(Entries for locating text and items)
::::::
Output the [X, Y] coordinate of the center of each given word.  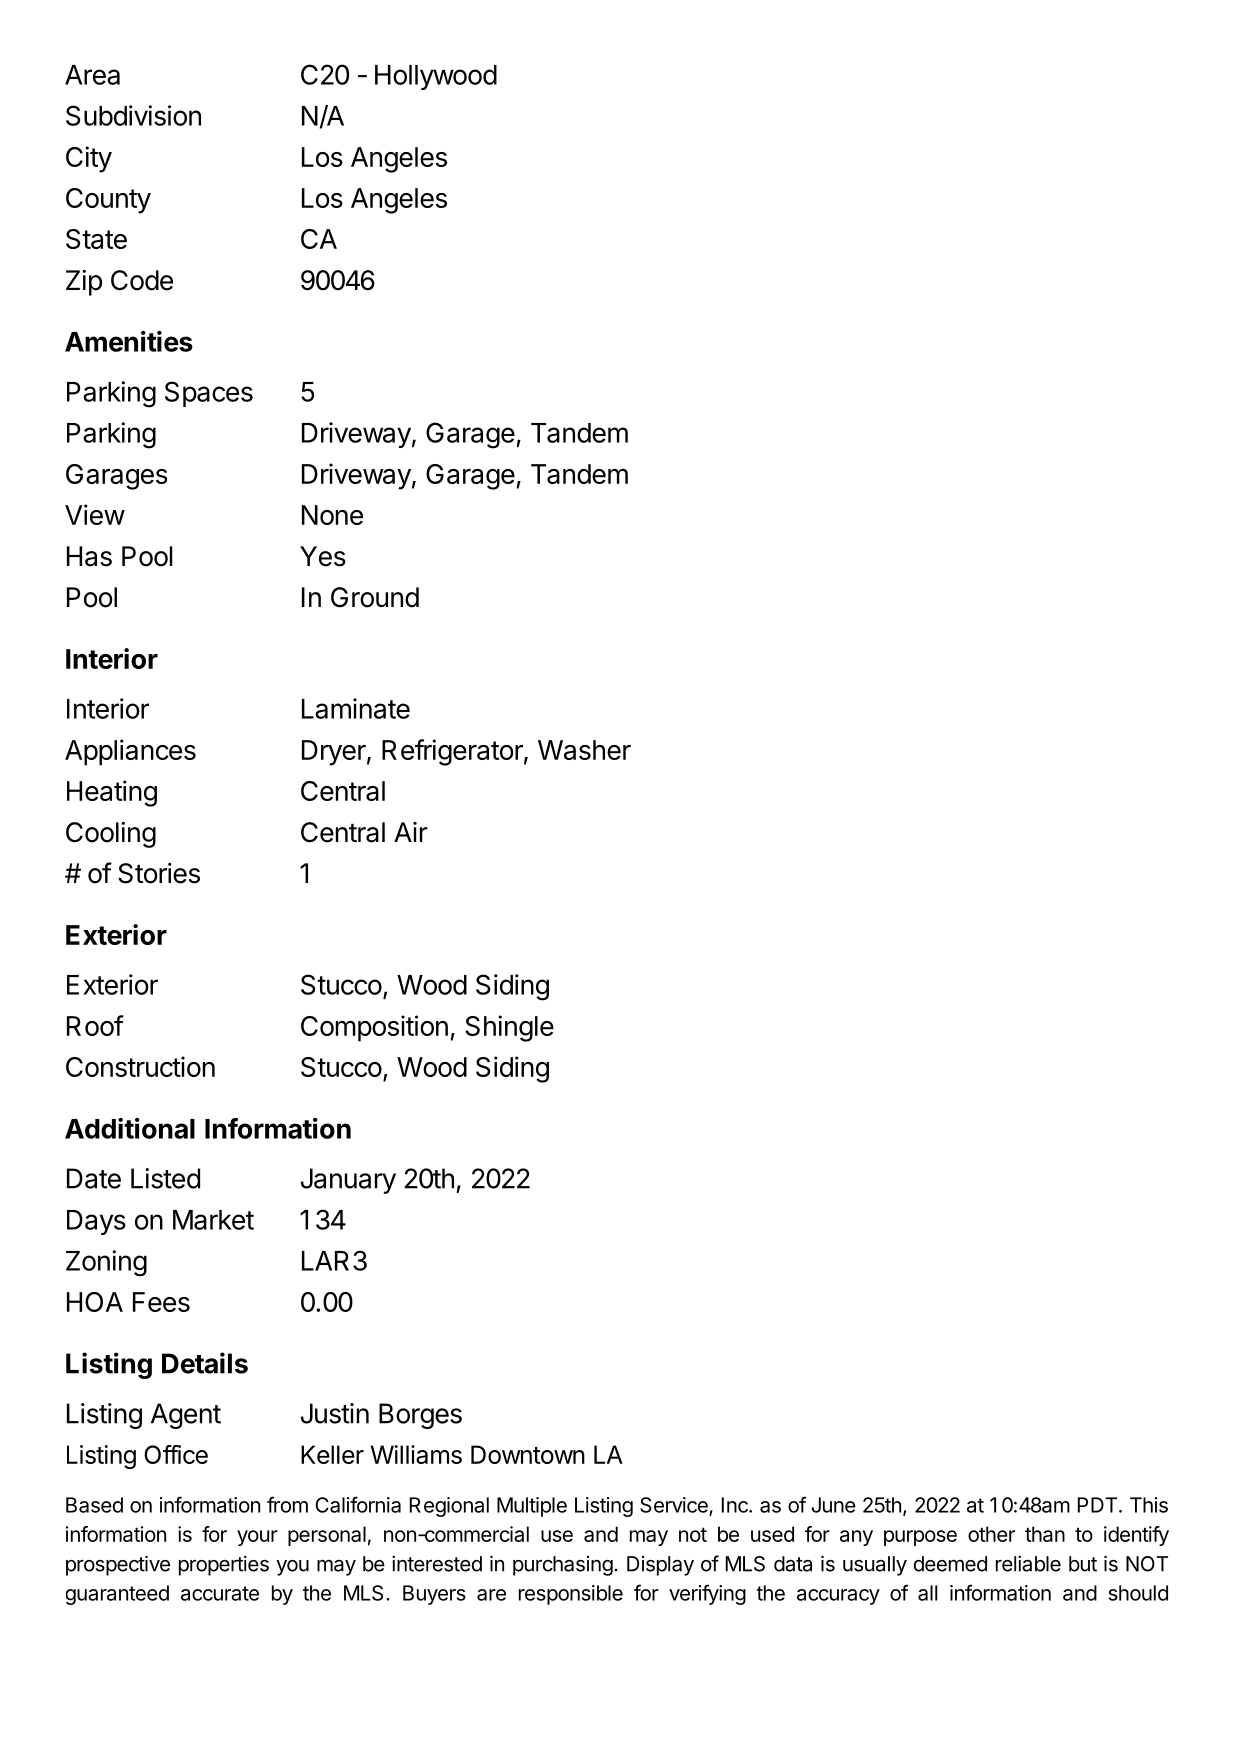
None [332, 515]
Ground [375, 597]
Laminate [356, 708]
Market [213, 1220]
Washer [584, 750]
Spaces [209, 394]
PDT [1099, 1505]
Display [660, 1566]
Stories [159, 873]
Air [411, 832]
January [348, 1181]
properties [224, 1565]
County [108, 201]
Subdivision [133, 115]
::::::
*Exercise goal*:
Write out the entries above as a numbered list, skipping any blank lines. Leave the picture out of your answer.

*Full output*:
1. Output the [X, Y] coordinate of the center of each given word.  
2. None [332, 515]
3. Ground [375, 597]
4. Laminate [356, 708]
5. Market [213, 1220]
6. Washer [584, 750]
7. Spaces [209, 394]
8. PDT [1099, 1505]
9. Display [660, 1566]
10. Stories [159, 873]
11. Air [411, 832]
12. January [348, 1181]
13. properties [224, 1565]
14. County [108, 201]
15. Subdivision [133, 115]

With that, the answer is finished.